Il decreto ministeriale del 13 febbraio 2018, cosiddetto “decreto Martina”, dal nome dell’allora ministro delle Politiche agricole alimentari e forestali, fonda la strategia di lotta alla xylella – oltreché sull’eradicazione degli olivi – sull’impiego di diserbanti e insetticidi ritenuti in grado di contenere la diffusione, rispettivamente, degli insetti considerati vettori del batterio (la “sputacchina”) e del batterio medesimo. Per mesi al centro di un ampio e articolato dibattito, il decreto Martina è stato infine impugnato, il 6 giugno 2018, innanzi al Tribunale amministrativo regionale (Tar) del Lazio. Con ordinanza del 17 luglio 2018 (pubblicata, per singolare coincidenza, il giorno prima di un’importante trasmissione televisiva dedicata alla xylella), il Tar ha tuttavia respinto l’istanza cautelare di sospensione del provvedimento impugnato, sul presupposto che la disciplina da esso introdotta “rientra nella discrezionalità tecnica dell’autorità amministrativa competente […] sindacabile in sede giurisdizionale solo in caso di palesi illogicità e incongruenze, nella fattispecie non ravvisabili”. Pronunciandosi in punta di diritto, e senza entrare nel merito della questione, il Tar ha quindi avallato l’impiego dei fitofarmaci imposti dalla normativa contestata.

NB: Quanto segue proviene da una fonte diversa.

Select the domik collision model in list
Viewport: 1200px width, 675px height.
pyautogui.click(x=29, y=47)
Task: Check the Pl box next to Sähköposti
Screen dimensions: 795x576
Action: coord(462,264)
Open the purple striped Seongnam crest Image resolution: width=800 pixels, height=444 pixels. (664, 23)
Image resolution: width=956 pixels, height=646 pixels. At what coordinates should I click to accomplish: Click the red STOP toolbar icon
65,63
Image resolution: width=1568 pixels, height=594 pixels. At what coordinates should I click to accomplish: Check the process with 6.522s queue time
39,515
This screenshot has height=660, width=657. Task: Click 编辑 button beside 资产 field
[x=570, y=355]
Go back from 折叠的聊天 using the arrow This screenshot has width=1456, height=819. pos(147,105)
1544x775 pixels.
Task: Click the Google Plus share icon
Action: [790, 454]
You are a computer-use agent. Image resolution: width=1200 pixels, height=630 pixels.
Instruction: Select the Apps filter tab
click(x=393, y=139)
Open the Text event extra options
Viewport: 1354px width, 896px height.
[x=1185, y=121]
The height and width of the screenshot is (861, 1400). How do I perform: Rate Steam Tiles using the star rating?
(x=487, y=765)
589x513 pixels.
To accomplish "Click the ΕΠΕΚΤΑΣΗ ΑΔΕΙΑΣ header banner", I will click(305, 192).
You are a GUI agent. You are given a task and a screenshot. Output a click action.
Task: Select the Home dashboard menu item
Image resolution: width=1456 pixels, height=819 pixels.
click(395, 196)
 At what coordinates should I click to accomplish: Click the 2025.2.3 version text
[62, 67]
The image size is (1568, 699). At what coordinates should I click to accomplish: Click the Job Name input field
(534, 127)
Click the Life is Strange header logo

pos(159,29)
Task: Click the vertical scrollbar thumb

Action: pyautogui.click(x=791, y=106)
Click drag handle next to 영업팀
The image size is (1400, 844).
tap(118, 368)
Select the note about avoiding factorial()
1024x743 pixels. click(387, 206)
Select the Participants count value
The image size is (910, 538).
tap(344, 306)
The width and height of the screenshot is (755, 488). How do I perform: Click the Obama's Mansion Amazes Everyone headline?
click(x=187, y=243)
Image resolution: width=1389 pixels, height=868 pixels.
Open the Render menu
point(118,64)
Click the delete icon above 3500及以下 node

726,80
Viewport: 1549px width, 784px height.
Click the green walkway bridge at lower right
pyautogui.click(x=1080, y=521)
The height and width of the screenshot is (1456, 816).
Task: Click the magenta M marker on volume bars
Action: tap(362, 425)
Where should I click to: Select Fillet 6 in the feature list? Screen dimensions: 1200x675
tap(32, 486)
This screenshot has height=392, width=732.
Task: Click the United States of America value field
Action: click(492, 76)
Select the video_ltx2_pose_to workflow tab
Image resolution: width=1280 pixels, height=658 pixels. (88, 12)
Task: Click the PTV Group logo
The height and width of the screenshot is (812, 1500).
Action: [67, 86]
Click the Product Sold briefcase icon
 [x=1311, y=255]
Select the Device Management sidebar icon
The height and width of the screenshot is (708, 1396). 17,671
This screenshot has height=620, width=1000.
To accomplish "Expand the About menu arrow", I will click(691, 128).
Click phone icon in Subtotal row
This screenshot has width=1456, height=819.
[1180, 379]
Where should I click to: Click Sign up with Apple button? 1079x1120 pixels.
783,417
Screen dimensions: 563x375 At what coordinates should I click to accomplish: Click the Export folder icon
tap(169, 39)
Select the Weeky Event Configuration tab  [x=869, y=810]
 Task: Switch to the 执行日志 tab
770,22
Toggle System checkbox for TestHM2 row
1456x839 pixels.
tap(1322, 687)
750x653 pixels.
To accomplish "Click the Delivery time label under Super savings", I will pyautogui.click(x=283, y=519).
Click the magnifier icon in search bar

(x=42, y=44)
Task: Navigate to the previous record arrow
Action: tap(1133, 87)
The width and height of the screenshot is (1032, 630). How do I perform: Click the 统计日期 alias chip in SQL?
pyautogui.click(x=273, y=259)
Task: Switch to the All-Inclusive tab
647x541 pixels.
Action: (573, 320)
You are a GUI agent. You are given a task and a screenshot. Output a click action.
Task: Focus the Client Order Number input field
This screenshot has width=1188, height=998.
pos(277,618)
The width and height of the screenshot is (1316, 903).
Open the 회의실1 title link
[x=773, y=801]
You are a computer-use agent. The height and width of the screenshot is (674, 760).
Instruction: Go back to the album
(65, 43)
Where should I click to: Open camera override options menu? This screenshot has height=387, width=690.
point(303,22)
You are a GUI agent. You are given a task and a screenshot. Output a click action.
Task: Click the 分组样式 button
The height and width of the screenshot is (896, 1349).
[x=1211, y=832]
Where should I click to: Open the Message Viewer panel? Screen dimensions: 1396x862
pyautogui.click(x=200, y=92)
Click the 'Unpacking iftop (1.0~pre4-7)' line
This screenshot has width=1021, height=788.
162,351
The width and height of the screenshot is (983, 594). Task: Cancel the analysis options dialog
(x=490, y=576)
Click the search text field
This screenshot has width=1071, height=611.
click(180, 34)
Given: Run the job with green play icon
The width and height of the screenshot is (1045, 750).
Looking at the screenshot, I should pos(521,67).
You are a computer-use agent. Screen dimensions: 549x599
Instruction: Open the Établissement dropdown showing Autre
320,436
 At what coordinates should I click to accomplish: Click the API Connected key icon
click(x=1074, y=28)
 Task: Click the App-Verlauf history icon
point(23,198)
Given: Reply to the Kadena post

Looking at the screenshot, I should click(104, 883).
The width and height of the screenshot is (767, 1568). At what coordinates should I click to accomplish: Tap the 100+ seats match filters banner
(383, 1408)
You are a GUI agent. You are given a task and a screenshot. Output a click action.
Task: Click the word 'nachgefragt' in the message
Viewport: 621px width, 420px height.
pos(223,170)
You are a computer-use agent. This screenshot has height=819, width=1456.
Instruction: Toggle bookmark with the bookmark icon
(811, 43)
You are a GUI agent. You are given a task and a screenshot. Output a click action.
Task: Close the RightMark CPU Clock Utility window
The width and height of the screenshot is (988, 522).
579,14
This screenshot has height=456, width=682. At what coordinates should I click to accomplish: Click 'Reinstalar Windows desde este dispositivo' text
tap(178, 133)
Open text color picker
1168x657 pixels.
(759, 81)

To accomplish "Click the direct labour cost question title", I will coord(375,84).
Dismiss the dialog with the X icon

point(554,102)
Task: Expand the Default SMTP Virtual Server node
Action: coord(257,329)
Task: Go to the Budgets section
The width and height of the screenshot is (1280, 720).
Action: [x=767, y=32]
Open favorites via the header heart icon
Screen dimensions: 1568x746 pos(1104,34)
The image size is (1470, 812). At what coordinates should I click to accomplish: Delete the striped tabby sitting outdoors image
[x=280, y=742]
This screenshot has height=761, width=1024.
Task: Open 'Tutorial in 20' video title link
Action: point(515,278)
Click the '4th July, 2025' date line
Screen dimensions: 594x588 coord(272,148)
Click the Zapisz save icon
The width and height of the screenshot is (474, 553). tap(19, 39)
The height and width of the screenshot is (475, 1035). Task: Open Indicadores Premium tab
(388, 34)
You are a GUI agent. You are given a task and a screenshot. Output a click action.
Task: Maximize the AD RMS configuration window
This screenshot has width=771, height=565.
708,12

Dopo la pronuncia del Tar, il quadro normativo introdotto dal decreto Martina è stato confermato anche sul piano politico. Il decreto ministeriale del 5 ottobre 2018, cosiddetto “decreto Centinaio”, dal nome dell’attuale ministro delle Politiche agricole alimentari e forestali, infatti, modifica la disciplina previgente limitandosi a ridurre da quattro a due gli interventi insetticidi obbligatori e a contenere detti interventi nel periodo compreso tra maggio e ottobre, anziché dicembre. È agevole osservare che queste modifiche non spostano di molto il problema: tenuto conto che la superficie agricola interessata dagli interventi di cui sopra ascende a centinaia di migliaia di ettari e che la quantità di insetticidi necessaria per tale superficie può calcolarsi in milioni di ettolitri, non è difficile farsi un’idea dell’impatto ambientale che anche la nuova disciplina ministeriale produrrà.
La governance della xylella preferisce le sanzioni alla ricerca
Va inoltre sottolineato che il decreto Centinaio tralascia del tutto di modificare, sviluppandola, la disciplina in materia di ricerca scientifica appena abbozzata dal precedente decreto Martina, con ciò deludendo le aspettative di quanti individuano proprio nel rafforzamento della ricerca – più che nell’uso di diserbanti e insetticidi – la soluzione del problema e di quanti auspicavano, al riguardo, un mutamento di indirizzo da parte del nuovo governo.
In realtà, poco tempo dopo l’adozione del decreto Centinaio, un significativo mutamento di indirizzo politico c’è stato, ma in una direzione diversa da quella appena indicata. Nel dicembre 2018, infatti, è stato presentato un emendamento al cosiddetto “decreto Semplificazioni”, che prevedeva l’applicazione delle sanzioni stabilite dall’articolo 500 del codice penale (e cioè la reclusione da 1 a 5 anni) a quanti ostacolassero l’attuazione delle misure fitosanitarie ritenute necessarie per evitare la diffusione della xylella, ivi compresa la distruzione degli olivi contaminati. L’emendamento in parola ha suscitato reazioni trasversali di condanna (dal presidente della Repubblica al governatore della Regione Puglia al fondatore del Movimento 5 stelle) e conseguentemente non è stato approvato: ma è innegabile che la sua presentazione ha gettato una nuova luce sulla possibile evoluzione della governance delle emergenze fitosanitarie, di cui la xylella potrebbe costituire il primo esempio.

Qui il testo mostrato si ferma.